A comunicação interpessoal do Monitor Social, aliada à linguagem acessível, é peça-chave para fortalecer o vínculo com os usuários. De que forma essa comunicação pode impactar positivamente a condução das atividades?
- A)Empregar terminologias que ressaltam diferenças hierárquicas, mantendo os usuários em posição de constante subordinação.
Errada, porque reforçar diferenças hierárquicas vai contra a lógica de aproximação e cooperação necessária na comunicação com os usuários.
- B)Aproximar as linguagens de cada faixa etária, utilizando exemplos concretos e escuta atenta, proporcionando engajamento genuíno e motivando a troca de saberes.
Certa, porque adapta a linguagem ao público, usa exemplos concretos e valoriza a escuta, o que aumenta engajamento e troca de saberes.
- C)Focar discursos técnicos, pois a simplificação excessiva dos conteúdos compromete a seriedade do trabalho junto às famílias.
Errada, porque o uso excessivo de tecnicismo dificulta a compreensão e não fortalece o vínculo com famílias e usuários.
- D)Evitar contato verbal prolongado, pois a comunicação excessiva tende a dispersar a dinâmica do grupo.

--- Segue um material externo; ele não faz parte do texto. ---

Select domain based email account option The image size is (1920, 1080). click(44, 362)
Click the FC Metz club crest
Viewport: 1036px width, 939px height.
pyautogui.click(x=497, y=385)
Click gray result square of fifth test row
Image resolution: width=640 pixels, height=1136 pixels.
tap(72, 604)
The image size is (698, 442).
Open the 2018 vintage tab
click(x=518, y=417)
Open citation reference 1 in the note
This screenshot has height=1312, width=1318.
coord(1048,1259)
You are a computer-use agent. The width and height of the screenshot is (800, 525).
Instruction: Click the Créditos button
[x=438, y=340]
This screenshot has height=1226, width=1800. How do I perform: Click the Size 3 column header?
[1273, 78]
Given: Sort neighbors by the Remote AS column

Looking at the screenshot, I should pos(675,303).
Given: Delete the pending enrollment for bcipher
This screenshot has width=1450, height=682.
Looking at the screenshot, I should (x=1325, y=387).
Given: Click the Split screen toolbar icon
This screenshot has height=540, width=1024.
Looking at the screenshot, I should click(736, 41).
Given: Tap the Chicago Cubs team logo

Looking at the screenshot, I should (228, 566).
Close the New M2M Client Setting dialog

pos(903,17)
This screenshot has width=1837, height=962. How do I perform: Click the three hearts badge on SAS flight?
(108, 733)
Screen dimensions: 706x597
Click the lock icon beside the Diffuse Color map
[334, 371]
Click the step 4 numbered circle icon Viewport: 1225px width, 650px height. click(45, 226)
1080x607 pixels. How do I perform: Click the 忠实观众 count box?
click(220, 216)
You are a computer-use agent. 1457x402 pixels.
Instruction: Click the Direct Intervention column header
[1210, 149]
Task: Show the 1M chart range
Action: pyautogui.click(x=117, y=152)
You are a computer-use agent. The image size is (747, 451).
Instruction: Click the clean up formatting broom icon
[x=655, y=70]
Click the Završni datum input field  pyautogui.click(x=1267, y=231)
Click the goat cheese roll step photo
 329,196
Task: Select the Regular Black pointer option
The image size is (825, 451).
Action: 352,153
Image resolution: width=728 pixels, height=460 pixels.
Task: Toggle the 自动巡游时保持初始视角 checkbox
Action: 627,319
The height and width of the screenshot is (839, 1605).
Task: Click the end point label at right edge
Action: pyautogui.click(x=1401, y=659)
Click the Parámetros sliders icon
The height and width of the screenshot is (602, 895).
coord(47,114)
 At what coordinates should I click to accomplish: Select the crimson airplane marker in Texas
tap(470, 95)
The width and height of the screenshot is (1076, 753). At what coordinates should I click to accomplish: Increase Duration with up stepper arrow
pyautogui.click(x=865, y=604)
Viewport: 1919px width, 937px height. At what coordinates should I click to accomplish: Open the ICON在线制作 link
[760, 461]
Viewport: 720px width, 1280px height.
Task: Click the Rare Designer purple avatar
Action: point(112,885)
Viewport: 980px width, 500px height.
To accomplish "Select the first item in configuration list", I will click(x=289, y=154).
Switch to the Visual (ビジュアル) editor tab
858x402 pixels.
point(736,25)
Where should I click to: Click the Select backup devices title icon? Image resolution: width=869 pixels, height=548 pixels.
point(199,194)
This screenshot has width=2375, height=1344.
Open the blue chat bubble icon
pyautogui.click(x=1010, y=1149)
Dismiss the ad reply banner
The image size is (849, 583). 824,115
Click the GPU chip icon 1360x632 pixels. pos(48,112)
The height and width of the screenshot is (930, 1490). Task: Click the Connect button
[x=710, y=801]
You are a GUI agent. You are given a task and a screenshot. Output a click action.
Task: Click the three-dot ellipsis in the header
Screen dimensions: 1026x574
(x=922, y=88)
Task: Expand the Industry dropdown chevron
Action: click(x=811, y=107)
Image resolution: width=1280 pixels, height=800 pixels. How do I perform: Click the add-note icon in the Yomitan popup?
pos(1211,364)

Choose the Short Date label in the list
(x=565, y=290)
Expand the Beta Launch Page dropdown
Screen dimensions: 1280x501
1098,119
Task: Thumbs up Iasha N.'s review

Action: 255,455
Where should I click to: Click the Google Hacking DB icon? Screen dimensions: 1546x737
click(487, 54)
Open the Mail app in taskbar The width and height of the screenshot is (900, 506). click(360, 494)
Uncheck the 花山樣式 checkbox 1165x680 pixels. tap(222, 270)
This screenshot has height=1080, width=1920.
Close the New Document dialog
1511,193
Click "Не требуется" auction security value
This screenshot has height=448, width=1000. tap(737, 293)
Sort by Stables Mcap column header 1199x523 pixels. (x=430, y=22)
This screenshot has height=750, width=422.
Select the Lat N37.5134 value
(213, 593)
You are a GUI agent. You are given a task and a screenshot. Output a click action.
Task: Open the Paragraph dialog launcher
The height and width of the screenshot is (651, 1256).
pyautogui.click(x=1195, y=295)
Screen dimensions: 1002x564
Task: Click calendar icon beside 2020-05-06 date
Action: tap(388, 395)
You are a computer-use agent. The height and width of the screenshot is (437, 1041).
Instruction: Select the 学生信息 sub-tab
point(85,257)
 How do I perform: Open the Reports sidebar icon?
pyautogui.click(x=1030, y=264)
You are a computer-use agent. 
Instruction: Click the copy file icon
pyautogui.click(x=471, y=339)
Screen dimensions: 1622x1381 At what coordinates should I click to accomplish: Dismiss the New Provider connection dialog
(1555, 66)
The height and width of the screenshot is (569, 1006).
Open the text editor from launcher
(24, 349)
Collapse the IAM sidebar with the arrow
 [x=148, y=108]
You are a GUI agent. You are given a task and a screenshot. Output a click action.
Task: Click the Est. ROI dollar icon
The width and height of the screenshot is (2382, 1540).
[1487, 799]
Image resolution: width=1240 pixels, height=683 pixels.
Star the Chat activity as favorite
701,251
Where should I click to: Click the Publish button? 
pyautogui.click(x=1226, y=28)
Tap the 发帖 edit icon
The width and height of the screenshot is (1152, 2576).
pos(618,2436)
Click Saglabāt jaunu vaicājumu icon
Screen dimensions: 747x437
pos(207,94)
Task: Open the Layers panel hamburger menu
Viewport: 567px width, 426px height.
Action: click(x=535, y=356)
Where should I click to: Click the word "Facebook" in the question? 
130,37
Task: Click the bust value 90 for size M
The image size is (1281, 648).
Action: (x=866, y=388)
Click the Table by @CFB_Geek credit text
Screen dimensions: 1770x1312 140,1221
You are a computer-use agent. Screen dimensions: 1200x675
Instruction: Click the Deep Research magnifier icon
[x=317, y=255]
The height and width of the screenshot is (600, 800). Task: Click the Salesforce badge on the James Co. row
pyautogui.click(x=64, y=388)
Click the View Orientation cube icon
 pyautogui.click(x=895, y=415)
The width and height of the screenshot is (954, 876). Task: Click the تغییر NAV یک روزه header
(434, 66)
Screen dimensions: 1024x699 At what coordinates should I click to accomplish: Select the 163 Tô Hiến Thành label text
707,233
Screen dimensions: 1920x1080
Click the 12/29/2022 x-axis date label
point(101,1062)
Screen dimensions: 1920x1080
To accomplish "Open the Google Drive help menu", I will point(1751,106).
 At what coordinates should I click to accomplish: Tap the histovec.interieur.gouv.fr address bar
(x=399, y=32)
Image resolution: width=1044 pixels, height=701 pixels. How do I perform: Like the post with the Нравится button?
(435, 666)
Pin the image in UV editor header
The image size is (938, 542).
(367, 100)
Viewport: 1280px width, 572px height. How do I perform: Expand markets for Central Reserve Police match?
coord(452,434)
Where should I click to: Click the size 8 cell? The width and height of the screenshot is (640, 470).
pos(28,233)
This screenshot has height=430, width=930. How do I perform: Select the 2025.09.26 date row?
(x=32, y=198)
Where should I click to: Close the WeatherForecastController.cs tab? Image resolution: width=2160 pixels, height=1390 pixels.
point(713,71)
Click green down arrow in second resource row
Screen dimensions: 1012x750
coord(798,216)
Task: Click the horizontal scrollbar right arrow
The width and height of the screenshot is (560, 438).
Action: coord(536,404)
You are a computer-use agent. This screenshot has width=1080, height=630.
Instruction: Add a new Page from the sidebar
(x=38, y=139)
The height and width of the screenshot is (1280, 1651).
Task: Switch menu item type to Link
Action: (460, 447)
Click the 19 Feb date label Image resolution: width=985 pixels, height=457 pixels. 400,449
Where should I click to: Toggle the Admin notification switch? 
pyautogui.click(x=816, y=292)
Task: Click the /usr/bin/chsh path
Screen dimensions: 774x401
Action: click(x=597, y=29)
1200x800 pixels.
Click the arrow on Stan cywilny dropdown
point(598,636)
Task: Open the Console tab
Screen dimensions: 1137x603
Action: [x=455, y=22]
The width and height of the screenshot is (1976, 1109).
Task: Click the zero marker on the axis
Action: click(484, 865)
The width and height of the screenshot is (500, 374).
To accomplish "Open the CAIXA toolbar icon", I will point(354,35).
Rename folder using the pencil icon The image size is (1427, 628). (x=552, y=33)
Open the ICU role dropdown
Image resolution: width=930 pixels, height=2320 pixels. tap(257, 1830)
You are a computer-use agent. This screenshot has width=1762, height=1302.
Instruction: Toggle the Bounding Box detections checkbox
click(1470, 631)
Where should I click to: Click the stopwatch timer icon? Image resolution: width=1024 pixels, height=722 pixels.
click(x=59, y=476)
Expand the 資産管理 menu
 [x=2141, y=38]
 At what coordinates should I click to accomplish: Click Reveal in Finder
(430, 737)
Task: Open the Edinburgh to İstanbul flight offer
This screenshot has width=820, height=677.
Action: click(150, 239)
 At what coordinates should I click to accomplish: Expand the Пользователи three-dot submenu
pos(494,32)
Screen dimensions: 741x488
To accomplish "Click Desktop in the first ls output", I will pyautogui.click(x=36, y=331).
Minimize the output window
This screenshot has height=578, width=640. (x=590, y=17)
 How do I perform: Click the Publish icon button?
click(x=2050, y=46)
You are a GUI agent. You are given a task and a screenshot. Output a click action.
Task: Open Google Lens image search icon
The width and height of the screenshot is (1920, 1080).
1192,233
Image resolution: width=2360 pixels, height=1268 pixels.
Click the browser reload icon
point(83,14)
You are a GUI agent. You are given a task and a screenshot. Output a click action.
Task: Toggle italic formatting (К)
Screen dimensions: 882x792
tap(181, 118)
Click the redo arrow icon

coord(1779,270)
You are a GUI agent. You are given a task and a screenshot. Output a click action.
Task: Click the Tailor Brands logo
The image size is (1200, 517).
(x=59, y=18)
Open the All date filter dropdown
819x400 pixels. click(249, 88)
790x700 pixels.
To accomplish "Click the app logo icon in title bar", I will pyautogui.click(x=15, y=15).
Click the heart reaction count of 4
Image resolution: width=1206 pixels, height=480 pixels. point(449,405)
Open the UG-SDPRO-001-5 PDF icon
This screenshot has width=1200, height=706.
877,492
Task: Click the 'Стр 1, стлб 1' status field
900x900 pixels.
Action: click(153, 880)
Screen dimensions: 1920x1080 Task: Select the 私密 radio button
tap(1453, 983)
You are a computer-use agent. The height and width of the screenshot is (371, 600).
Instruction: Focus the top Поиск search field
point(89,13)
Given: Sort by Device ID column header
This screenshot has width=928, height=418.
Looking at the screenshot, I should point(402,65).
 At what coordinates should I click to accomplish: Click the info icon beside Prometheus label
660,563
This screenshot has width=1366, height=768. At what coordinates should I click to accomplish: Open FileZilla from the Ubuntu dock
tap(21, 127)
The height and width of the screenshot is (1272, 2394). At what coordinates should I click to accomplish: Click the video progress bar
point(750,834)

Errada, porque evitar contato verbal prolongado prejudica a interação, a escuta e a construção de confiança no grupo.
Gabarito: B
Na comunicação interpessoal, o objetivo não é falar bonito para impressionar, mas falar de um jeito que faça sentido para quem está ouvindo. Em atividades com usuários, especialmente quando há diferentes idades, níveis de compreensão e experiências, a linguagem acessível ajuda a criar confiança, participação e acolhimento. Quando a pessoa entende o que está sendo proposto, ela tende a se envolver mais e a contribuir melhor. No contexto do Monitor Social, isso é ainda mais importante porque a relação com os usuários depende de aproximação, escuta e clareza. Não adianta usar termos técnicos demais ou postura distante se a ideia é fortalecer vínculos e estimular a troca de saberes. Comunicação boa, aqui, é a que abre porta, não a que levanta muro. Por isso, o gabarito é a letra B. Ela acerta ao propor a adaptação da linguagem às faixas etárias, com exemplos concretos e escuta atenta. Isso favorece engajamento genuíno, melhora a compreensão e cria um ambiente mais participativo, em sintonia com os princípios da comunicação pública e do diálogo social, muito valorizados nas relações públicas. As demais alternativas erram porque apostam em hierarquia, excesso de tecnicismo ou afastamento verbal, tudo o que enfraquece o vínculo. Em vez de aproximar, elas criam distância. E, em comunicação interpessoal, distância demais costuma ser o primeiro passo para a desatenção.